Mac gaming’s history almost seems like a secret. Sure, there are games – just look in the Mac App store. Most of them are relatively simple: side-scrollers or find the secret, some puzzlers etc. Sure, some look good. And there are still a few well-developed, rich game environments like Bioshock, Borderlands, Batman: Arkham City, Deus Ex, Metro and even the Walking Dead series, although I haven’t found those very satisfying (the choices don’t lead to much plot differentiation). And Call of Duty still makes it to the Mac … eventually, long after the PC and console versions have been out. But it feels like the gaming world turned its back on the Mac around the time the brilliant Fallout franchise did.
A lot of people don’t care, of course. And that’s probably the reason Apple doesn’t care. And sure, I shouldn’t be playing games at my age and besides, I’m too busy to justify it, but I fondly remember some deeply entertaining experiences in the past, especially when Call of Duty was set in the World War Two era and we had a Mac gaming clan called Mad Macs. Ah, those were the days …

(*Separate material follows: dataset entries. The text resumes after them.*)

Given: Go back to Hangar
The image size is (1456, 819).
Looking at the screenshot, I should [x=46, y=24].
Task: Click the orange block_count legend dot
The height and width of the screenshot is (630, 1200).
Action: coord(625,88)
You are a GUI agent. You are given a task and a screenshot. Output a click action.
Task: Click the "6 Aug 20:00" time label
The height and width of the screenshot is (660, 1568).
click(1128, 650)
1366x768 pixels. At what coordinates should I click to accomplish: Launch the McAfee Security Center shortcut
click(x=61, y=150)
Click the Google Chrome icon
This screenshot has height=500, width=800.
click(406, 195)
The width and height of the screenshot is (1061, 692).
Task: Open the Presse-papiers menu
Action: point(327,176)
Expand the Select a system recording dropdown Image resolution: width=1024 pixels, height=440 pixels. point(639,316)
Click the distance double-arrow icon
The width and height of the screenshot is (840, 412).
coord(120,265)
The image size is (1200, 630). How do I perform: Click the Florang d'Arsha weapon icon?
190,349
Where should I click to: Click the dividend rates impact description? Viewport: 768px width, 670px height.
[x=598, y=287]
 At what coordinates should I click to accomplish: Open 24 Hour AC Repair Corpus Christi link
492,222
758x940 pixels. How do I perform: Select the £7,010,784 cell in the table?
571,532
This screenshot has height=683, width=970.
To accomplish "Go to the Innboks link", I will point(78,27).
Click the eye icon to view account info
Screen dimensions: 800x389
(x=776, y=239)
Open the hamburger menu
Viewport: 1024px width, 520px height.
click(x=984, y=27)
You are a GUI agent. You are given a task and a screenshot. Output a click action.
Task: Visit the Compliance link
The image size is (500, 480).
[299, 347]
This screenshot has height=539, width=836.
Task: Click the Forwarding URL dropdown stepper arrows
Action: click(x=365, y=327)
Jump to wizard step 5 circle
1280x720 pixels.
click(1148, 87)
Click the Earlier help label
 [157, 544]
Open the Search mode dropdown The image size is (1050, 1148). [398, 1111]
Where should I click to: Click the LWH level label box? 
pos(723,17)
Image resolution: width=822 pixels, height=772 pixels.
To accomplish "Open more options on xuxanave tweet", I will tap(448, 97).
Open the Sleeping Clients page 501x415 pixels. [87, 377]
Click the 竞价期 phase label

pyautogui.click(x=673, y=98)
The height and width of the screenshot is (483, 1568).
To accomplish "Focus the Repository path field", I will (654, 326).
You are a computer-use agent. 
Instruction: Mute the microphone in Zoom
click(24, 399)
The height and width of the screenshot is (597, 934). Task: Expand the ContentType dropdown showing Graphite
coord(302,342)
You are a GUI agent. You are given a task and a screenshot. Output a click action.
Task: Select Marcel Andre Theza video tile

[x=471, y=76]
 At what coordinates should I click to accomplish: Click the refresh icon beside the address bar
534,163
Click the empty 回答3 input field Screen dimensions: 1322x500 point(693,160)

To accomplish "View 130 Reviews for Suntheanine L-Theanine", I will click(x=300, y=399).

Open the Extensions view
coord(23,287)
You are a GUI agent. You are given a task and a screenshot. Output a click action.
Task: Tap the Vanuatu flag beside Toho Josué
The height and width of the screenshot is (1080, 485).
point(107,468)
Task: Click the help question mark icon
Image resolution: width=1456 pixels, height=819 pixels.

But should we care? Actually, yes. Gaming drives video card development, and the need for ever better video and system specs, which in turn keeps the pro users happy. And I fear this is a sector in decline for Apple, despite its supposedly ‘Pro’ iPads.
There is some light. Ric Molina at Mac Gamer HQ keeps the beacon blazing, and Richard Moss is writing The Secret History of Mac Gaming, which could do with a bit of help. As Richard puts it, “The Macintosh changed videogames. It seldom gets credit for this, but it did. It — and its tight-knit community — challenged games to be more than child’s play and quick reflexes. It showed how to make human computer interaction friendly, inviting, and intuitive.” Hear, hear. And Steam lets us play many games.
There are still a few great games on Mac. Check out this Digital Trends post, for example. But the glory days are gone. As in many areas, this would benefit from Apple actually spending some time on it, like the brilliant and very sadly under-used iBooks platform.
But that’s another story.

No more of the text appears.